ECSやでInf1インスタンスを使っている人。
Inferentiaチップのメトリクスを監視したい人。

背景

Neuron Coreの使用率などをCloud Watchのカスタムメトリクスとして取得できることは以前の記事で確認しました。

https://zenn.dev/optfit_tech/articles/b36d20eaf2b015

今度はECSでInf1インスタンスを運用出来るように、サイドカーパターンを用いて、これらのメトリクスをCloud Watchに送ることにしました。

サイドカーパターンとは、コンテナデザインパターンの一つで、ざっくりいうとメインのコンテナと、それを補助するコンテナで構成するパターンのことです[1]

実行環境

マシンタイプ AMI
inf1.xlarge ECSに最適化されたInf1インスタンス用AMI(amzn2-ami-ecs-inf-hvm-2.0.20221213-x86_64-ebs)

方針

Supervisorを用いてプロセスが落ちても再起動するようにします。

カスタムメトリクスをCloud Watchに送信するコマンドをコンテナで動かしてみたら、30時間くらいで終了してしまったためです。

ECSタスクの全体を再起動させたくなかったので、プロセスだけを再起動することにしました。

実装


KAZYColorfulSaurus

neuron-monitorを動かすスクリプト

ディメンションにインスタンスIDとインスタンスタイプを入れています。
ディメンションを増やすとカスタムメトリクス数が増えるので料金には注意[2]してください。

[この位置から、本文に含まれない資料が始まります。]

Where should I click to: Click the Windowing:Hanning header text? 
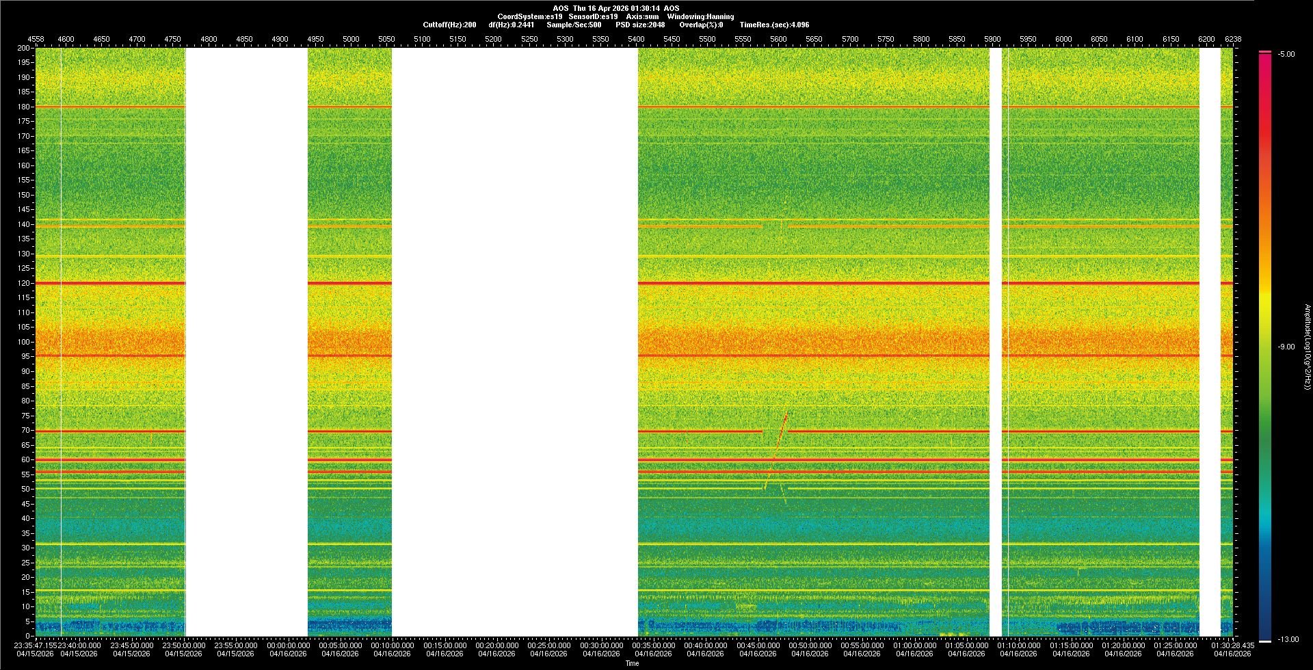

メトリクスを送信するスクリプトは、後述するaws-neuron-toolsをインストールすると/opt/aws/neuron/bin/neuron-monitor-cloudwatch.pyに配置されるのでそちらを利用しています。

neuron-monitor.sh
neuron-monitor.sh
#!/bin/bash
neuron-monitor | /opt/aws/neuron/bin/neuron-monitor-cloudwatch.py  --common-dims instance_id,instance_type --region ap-northeast-1

Supervisor

コンテナが終了してしまわないようにデーモン化をoffにする設定を入れています。

supervisord.conf
supervisord.conf
[supervisord]
nodaemon=true

[program:neuron-monitor]
command=/neuron-monitor.sh

Dockerfile

Inferentiaチップに関するメトリクスを取得できるneuron-monitorコマンドと、Cloud Watchにカスタムメトリクスを送信するスクリプトはaws-neuron-toolsパッケージに含まれています。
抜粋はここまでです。